A little while ago I put out a plea for stronger authentication for Google Apps, and it seems that my wish has been granted with Tricipher launching their myOneLogin for Google Apps[1]. I had tried myOneLogin before, and frankly wasn’t too impressed. This time things are different though, the issues I’d seen before with Chrome compatibility and general fiddlyness seem to have been fixed, but best of all is the use of a proper strong (soft) token, in the shape of VeriSign VIP Access for Mobile.

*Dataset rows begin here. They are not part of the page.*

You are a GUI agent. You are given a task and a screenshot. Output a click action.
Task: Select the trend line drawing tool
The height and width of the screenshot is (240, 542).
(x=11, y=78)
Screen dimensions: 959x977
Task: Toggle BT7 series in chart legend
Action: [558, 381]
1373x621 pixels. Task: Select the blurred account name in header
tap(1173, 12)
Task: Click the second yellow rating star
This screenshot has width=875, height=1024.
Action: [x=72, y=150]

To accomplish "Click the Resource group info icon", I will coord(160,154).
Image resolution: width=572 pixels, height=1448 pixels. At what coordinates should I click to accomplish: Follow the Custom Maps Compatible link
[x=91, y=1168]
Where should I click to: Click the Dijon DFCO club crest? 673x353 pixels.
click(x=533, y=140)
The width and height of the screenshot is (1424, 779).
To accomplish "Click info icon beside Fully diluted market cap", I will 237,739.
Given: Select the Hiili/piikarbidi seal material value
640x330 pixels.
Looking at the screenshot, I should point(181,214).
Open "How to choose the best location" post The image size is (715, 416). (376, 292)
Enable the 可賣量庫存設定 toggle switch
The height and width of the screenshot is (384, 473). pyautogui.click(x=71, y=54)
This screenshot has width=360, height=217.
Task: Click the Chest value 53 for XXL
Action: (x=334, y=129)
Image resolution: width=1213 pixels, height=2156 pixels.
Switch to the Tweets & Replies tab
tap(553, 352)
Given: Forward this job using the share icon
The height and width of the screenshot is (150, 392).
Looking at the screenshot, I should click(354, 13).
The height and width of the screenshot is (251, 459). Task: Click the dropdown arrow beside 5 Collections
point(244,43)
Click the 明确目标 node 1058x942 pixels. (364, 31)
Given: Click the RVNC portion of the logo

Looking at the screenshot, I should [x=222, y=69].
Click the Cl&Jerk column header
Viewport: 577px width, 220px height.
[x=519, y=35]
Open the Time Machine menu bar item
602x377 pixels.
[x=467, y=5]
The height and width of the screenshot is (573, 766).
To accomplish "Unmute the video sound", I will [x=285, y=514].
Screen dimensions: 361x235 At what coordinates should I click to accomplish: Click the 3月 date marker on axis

I first came across VIP when I saw the news that Verisign and PayPal had teamed up to do a deal on tokens. I wanted one, even if it was going to cost a few quid, but they were initially only available in the US, and I heard nothing more about them. Did the marketing guys lose interest, or did the phishing problem go away, or did something else come along? It turns out that eBay/PayPal will sell you a VIP hard token (a device with a button on it to generate one time passkeys [OTPs]) for $5/£3, but why bother when you can use a free mobile token on your BlackBerry/iPhone/whatever? The soft tokens can be used in a variety of other places, which begs the question of why other sites aren’t jumping on the bandwagon, and why nobody seems to be pushing this? Part of the answer might be the funding model; I’m not sure how Verisign are getting paid for this stuff, but I’m sure they’re not running their service as a charity for the web.

[1] Premier Edition only, as it needs SAML support



2 Responses to “Become a VIP for free (and get secure on the web)”

  1. 1 Joseph A'Deo

    “The soft tokens can be used in a variety of other places, which begs the question of why other sites aren’t jumping on the bandwagon, and why nobody seems to be pushing this?”

    I work for VeriSign and, speaking from behind the scenes, I have to agree. The VIP tokens are particularly relevant in light of the recent Hotmail & etc credential leak; if these sites allowed you to use two factor authentication to sign in these leaks would be useless. It’s great that google apps is finally providing this for enterprise customers, but as the webmaster of my own small site I’d like to see it implemented across the board.

    Have you received/tried the token out yet? Any thoughts?

  2. 2 Chris Swan

    I’ve not got a hard token, but I’ve used the BlackBerry soft token a few times for Google Apps in test mode (I still need to get the rest of the company up and running, and satisfy myself that offline works OK etc.). For eBay and PayPal I’m now fully cut across.